Three US regulators, the Commodity Futures Trading Commission (CFTC), Securities and Exchange Commission (SEC) and the Financial Industry Regulatory Authority (FINRA) have filed and settled charges against Interactive Brokers and fined the firm $38 million, for failing to diligently supervise the handling of customer trading accounts, as well as failing to adequately implement procedures to detect and report suspicious transactions as required under federal anti-money laundering (AML) laws and regulations.
Brought in connection with CFTC’s Division of Enforcement’s Bank Secrecy Act Task Force, this case marks the first Commission enforcement action charging a violation of Regulation 42.2, which requires registrants to comply with the Bank Secrecy Act.
The Order relates to a previous enforcement action by the CFTC in 2018 against Haena Park, Nathan Schleifer and Hyun Joo Hong, along with two additional individuals against whom the Commission has not filed charges to date, in which they were found guilty of defrauding customers and were given a $23 million fine by a US court.
CFTC has fined Interactive Brokers $12.2 million and says its failure to provide sufficient oversight of its employees’ handling of these accounts contributed to its failure to maintain an adequate AML programme and to conduct appropriate customer monitoring.
The Commission adds that as a result, the firm’s employees failed to identify or adequately investigate certain indications of suspicious activity in the accounts at issue that, according to Interactive Brokers’ own compliance procedures and given its knowledge of each customer’s background and trading patterns, should have prompted the filing of Suspicious Activity Reports (SARs) with appropriate authorities. In each matter, Interactive Brokers failed to file a SAR when it had a duty to do so.
In three of the underlying matters, unbeknownst to Interactive Brokers, the account holders used their accounts at Interactive Brokers to defraud investors of millions of dollars, CFTC finds. Moreover, in several of the matters, the firm learned, through responding to a subpoena or other request from a government authority, that the account holder was under investigation by a regulator or law enforcement agency but did not adequately conduct its own investigation to determine whether to file a SAR.
As these failures reflect, CFTC says, while it maintained basic, written policies, Interactive Brokers failed to commit adequate resources to its AML programme and lacked a reasonably designed process for conducting investigations of account activity and making SAR determinations. It also failed to ensure that its officers, employees, and agents followed its established policies and procedures with respect to customer surveillance.

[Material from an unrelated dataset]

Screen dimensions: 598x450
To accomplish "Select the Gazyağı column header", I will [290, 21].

CFTC does note that in the Order, Interactive Brokers represented in its settlement offer that it has since engaged in substantial remedial measures, including the engagement of outside consultants to conduct various assessments, independent testing of its AML program, and the development and ongoing implementation of a new case management system. It has also continued to retain an independent consultant to report on the status of its implementation of previously-made recommendations and to make any additional proposals for improvements in internal controls, policies, procedures, systems, and training.

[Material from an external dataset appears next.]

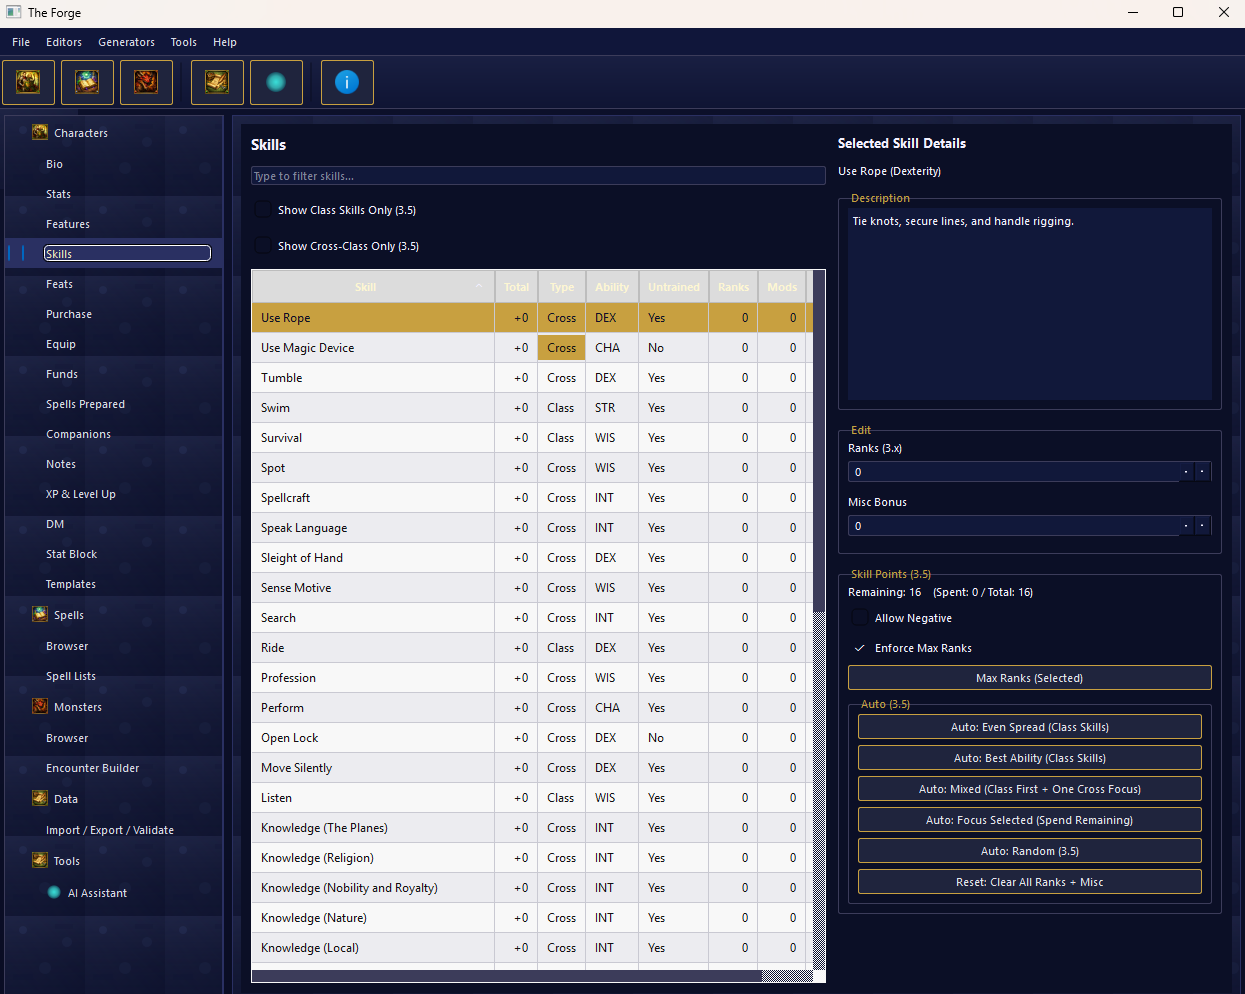Type in the skills filter field
This screenshot has height=994, width=1245.
(537, 175)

The SEC has fined the firm $11.5 million for the same offence of not providing SARs in share markets supervised by the agency, while FINRA has levied a $15 million fine for the AML breaches.
“Our regulatory regime requires certain intermediaries to monitor and report suspicious activity. These suspicious activity reports, or SARs, serve as key tools that we, together with our regulatory partners, use to identify fraud, manipulation, and other wrongdoing in our markets – often at the earliest stages,” says CFTC director of enforcement James McDonald. “This case marks the first time the CFTC has charged a violation of Regulation 42.2 and shows our commitment to ensuring these requirements are met.”
Marc Berger, director of SEC’s New York regional office, says, “SAR filings are an essential tool in assisting regulators and law enforcement to detect potential violations of the securities laws, particularly in the microcap space. Today’s multi-agency settlement reflects the seriousness we place on broker-dealers complying with their SAR reporting obligations and maintaining appropriate anti-money laundering controls.”
Meanwhile, Jessica Hopper, FINRA executive vice president and head of enforcement, says, “Today’s action is a reminder that member firms must tailor their AML programs to the firms’ business model and customer base, and also dedicate resources to programs commensurate with their growth and business lines. FINRA will continue to take steps to ensure that firms comply with their obligation to monitor for, detect and report suspicious activity.”